In the Western European world, Christianity was to bring a universal religion and moral code for “all men”. But the prism of tribalism refracted its message in different shapes onto nation states and rival schisms, creating anew “in” and “out” groups over the centuries – the latter frequently not to be given any moral consideration, absent recantation, repentance or conversion. Factionalism, and the hostilities it engenders, seems one of the natural states of humankind. The Enlightenment, purveyor of Reason, has not prevented terrible conflicts.

 

Consider the notorious Trolley Problem. As I wrote last year, in the traditional setting of the problem, the trolley tracks are populated by stick people – 5 in danger, one not (yet). Make your choice as to where to send, or allow to go, the runaway trolley. 

 

But replace the stick people by – 5 strangers, one spouse or child; 5 asylum seekers, one popular prime minister; 5 members of your family, one unpopular prime minister – and the elastic of your moral judgment will stretch and twang, as Williams would expect.

 

We are equipped with the rational capacity to overcome partiality. But in all circumstances of moral choice? Williams says not, or rather that it would dehumanise us to insist on the primacy of impartiality.
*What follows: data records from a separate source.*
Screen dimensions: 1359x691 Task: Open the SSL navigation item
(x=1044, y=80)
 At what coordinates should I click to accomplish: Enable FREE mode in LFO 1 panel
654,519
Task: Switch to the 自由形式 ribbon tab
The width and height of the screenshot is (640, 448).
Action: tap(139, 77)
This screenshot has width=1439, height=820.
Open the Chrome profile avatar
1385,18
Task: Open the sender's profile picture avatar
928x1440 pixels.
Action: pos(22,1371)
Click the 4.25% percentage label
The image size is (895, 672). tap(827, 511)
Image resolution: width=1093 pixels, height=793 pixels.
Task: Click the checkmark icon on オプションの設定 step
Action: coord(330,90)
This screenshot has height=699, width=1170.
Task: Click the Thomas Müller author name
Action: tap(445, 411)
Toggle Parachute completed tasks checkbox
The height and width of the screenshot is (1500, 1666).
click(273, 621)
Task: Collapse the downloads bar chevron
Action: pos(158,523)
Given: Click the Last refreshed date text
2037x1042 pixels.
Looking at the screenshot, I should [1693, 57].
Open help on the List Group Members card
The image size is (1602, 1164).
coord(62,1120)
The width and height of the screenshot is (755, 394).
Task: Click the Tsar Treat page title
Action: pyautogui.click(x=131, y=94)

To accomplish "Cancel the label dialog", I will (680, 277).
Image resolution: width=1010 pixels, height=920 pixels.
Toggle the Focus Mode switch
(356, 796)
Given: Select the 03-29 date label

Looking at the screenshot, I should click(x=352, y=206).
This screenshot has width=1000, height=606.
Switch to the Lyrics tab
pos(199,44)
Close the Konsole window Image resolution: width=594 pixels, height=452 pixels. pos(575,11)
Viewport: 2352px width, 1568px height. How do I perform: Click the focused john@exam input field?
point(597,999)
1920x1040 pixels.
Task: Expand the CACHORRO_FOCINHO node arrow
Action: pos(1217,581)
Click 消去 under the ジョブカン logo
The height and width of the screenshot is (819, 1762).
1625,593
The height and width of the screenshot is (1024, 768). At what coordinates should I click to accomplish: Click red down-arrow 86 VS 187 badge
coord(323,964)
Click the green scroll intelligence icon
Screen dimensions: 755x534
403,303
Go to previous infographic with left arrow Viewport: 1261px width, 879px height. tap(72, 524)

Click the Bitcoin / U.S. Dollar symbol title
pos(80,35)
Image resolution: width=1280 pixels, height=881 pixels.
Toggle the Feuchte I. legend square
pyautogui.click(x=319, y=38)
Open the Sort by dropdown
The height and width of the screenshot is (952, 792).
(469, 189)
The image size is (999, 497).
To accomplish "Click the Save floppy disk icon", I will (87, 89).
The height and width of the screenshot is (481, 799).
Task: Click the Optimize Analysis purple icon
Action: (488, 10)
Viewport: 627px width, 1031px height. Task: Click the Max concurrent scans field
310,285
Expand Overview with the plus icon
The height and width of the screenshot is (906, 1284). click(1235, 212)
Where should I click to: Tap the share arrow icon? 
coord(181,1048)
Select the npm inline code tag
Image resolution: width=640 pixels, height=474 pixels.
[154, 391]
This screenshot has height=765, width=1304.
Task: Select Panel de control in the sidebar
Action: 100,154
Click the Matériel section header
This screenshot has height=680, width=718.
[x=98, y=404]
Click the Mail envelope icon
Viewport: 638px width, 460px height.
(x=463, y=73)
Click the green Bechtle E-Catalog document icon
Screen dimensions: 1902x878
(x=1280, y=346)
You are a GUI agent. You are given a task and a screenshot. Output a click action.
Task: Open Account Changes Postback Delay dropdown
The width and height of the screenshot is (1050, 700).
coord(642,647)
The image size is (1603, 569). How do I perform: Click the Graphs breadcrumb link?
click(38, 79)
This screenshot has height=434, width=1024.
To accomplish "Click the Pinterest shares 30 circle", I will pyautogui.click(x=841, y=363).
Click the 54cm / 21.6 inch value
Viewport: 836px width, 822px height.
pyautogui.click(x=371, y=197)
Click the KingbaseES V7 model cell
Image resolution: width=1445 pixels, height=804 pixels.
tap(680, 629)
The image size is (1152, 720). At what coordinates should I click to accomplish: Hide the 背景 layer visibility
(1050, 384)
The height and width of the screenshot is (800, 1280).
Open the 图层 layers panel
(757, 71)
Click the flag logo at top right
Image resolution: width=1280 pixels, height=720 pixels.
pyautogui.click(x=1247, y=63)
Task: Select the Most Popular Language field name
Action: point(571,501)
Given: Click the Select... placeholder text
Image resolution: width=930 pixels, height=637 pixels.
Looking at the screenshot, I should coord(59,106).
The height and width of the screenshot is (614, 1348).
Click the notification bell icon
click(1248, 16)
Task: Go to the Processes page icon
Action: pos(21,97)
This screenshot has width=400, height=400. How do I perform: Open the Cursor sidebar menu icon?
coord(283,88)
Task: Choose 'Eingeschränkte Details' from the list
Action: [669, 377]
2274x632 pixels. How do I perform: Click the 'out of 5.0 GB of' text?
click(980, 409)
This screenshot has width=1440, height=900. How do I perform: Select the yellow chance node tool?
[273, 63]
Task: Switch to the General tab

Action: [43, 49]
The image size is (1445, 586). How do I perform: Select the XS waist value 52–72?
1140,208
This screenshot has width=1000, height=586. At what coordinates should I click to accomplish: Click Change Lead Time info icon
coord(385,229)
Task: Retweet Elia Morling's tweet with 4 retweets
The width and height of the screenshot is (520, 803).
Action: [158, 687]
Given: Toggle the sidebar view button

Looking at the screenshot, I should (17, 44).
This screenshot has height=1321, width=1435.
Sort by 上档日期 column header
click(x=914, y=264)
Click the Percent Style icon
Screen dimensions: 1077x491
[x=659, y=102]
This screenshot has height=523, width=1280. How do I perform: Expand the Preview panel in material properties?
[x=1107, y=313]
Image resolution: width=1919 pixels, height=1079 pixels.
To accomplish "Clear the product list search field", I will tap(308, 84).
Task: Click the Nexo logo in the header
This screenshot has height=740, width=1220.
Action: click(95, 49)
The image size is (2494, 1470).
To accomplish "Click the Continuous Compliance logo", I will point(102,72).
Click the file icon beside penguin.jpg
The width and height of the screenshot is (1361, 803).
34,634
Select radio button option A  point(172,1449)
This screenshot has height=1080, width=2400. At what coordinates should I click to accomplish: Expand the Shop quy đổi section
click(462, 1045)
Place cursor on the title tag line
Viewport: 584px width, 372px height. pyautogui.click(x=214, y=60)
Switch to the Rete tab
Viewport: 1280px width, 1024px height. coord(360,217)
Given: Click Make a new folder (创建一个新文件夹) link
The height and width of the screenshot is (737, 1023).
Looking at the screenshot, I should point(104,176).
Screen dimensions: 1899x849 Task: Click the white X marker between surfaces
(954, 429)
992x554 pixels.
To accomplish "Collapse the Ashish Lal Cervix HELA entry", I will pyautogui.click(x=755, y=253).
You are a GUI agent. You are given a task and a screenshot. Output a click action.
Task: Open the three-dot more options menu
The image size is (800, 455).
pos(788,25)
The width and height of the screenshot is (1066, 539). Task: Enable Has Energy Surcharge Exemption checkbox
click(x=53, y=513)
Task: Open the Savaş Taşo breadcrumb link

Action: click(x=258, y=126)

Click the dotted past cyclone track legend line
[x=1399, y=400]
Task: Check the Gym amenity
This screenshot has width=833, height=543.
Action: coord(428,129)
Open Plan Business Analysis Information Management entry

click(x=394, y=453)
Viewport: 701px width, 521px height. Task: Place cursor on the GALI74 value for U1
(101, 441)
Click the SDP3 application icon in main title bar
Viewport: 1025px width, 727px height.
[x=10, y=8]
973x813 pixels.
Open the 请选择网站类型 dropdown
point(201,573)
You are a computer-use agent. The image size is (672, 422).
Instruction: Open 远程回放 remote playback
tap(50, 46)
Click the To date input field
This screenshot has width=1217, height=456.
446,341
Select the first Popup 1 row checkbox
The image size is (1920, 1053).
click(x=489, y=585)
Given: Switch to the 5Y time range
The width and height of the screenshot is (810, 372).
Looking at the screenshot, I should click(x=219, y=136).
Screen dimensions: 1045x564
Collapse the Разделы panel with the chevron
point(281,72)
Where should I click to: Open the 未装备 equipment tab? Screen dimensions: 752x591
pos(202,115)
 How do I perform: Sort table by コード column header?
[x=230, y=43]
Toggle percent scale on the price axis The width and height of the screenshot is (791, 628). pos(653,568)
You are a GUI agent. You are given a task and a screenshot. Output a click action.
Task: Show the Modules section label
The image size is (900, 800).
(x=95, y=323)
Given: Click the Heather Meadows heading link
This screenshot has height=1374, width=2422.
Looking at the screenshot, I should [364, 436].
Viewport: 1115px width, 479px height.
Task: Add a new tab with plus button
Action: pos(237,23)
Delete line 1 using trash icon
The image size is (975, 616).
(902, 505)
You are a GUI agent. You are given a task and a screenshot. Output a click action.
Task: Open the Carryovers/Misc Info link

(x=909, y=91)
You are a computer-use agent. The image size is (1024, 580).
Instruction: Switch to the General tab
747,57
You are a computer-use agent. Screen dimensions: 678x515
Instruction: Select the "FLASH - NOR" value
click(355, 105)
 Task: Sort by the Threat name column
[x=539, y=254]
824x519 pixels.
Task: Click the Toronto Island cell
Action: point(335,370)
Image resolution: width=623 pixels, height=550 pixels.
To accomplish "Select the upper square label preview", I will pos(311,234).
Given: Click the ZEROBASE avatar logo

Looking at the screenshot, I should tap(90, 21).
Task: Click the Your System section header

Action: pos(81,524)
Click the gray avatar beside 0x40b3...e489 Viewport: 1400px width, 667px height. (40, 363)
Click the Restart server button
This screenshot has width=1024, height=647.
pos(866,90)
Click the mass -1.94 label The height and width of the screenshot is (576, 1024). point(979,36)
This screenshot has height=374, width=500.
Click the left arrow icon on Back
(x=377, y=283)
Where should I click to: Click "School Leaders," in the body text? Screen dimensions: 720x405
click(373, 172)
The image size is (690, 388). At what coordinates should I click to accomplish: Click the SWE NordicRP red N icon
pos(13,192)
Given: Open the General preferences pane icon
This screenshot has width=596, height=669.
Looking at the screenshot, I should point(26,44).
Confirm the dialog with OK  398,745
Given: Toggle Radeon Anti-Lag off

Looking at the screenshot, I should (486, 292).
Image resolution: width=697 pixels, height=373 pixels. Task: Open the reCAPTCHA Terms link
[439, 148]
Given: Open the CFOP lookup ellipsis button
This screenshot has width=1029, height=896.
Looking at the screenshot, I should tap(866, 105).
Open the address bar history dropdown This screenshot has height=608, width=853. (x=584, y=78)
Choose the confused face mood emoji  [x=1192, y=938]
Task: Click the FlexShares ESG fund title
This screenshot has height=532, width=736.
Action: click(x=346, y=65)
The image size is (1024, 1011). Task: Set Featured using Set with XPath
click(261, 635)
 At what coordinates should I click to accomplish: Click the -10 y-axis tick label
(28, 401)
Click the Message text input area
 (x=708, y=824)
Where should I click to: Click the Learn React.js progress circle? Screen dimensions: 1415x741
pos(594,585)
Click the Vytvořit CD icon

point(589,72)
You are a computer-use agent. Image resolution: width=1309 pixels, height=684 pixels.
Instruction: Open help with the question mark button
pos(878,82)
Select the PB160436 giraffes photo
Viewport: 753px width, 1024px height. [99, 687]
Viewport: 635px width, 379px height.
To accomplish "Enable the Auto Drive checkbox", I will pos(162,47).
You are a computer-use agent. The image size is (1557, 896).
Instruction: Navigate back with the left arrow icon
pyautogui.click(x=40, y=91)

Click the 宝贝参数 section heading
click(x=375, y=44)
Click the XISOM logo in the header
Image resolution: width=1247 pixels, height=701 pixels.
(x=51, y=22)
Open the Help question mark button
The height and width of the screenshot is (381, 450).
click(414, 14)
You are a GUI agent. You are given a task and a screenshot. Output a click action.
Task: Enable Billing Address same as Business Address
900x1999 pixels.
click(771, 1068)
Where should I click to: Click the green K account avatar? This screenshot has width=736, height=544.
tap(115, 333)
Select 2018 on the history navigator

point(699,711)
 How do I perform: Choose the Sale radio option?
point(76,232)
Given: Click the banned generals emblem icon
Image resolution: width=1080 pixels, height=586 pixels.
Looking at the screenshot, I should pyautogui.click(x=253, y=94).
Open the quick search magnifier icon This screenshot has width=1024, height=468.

This is not to say that some form of evolutionary selfishness should blindly rule us. Williams emphasizes the tragic nature of some choices, when perhaps we do not save a child or spouse because our duty demands that we take the decision that will save a country or city. In the classic example (Williams revered the ancient Greeks) King Agamemnon, overall leader of the Greek assault on Troy, must sacrifice his daughter Iphigeneia to placate the gods, before his war fleet can sail. This choice is about which of two loyalties “wins”. These choices are not soothed away by any moral code.

 

Reason has enabled incremental but hugely significant changes in the boundary between “us” and “them”, in some times, and some places; especially in the status of women, the ending of slavery, the acceptance of different sexual orientations. These gains are uneven and contingent. They are, as modern politics nearly everywhere bear witness, still contested.. One thing is certain: there’s as yet no such thing as a universal moral code which Reason compels all to accept.